| LEOLUCA ORLANDO, replicando per l'interrogazione Novelli
n. 3-00060, ricorda quanto la sfida della criminalità mafiosa
tocchi l'intero paese: occorre però considerare la strage di
sabato scorso alla luce delle più complesse connessioni tra
mafia e affari.
Pag. 14
Bisogna tenere sempre presente infatti l'intreccio tra un
sud non più ressegnato, e un nord sempre più sottoposto al
degrado istituzionale: è questo un sistema inquinante e
corrotto, in cui ha agito il giudice Falcone, sempre
pericolosamente ed evidentemente esposto. Egli è stato vittima
di un terrorismo stabilizzante, che la modifica degli
equilibri internazionali e nazionali ha reso ancor più feroce,
perpetuando, il clima di guerra tra bande che da anni, fra
stragi e trame eversive, pervade l'Italia.
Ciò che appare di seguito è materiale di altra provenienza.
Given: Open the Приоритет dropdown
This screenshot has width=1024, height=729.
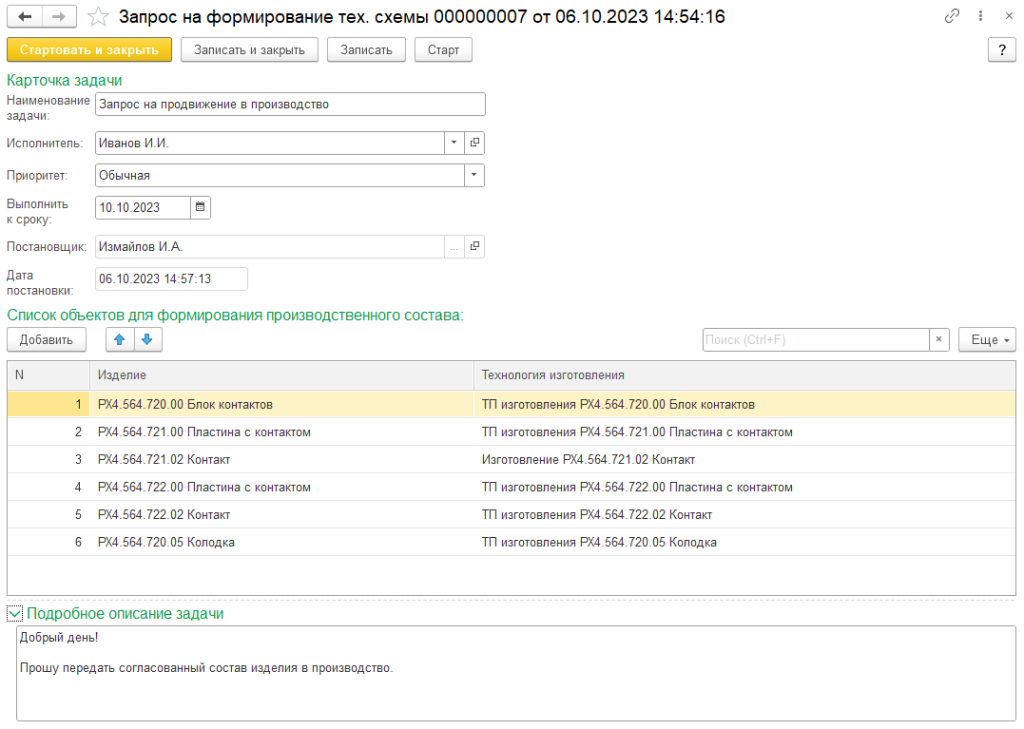Looking at the screenshot, I should click(x=474, y=175).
Lo scontro è terribile e rende necessario che si faccia
piena luce, oltreché sull'assassinio del giudice Falcone,
anche sul precedente attentato, sugli interessi e sulle
attività contro cui erano mirate le sue iniziative, sul ruolo
effettivamente svolto dai servizi segreti, sullo stato delle
indagini sull'omicidio Lima, senza che il Presidente del
Consiglio possa scaricare sul Parlamento e sull'associazione
dei magistrati responsabilità proprie esclusivamente
dell'esecutivo. E' ora finalmente di dare il giusto peso alla
questione morale, al ruolo centrale del Parlamento,
all'autonomia della magistratura. Preannunziando la
presentazione di una proposta d'istituzione di una Commissione
d'inchiesta sull'omicidio del giudice Falcone, si dichiara
insoddisfatto della risposta del Presidente Andreotti
(Applausi dei deputati dei gruppi del movimento per la
democrazia: la rete, comunista-PDS e federalista europeo).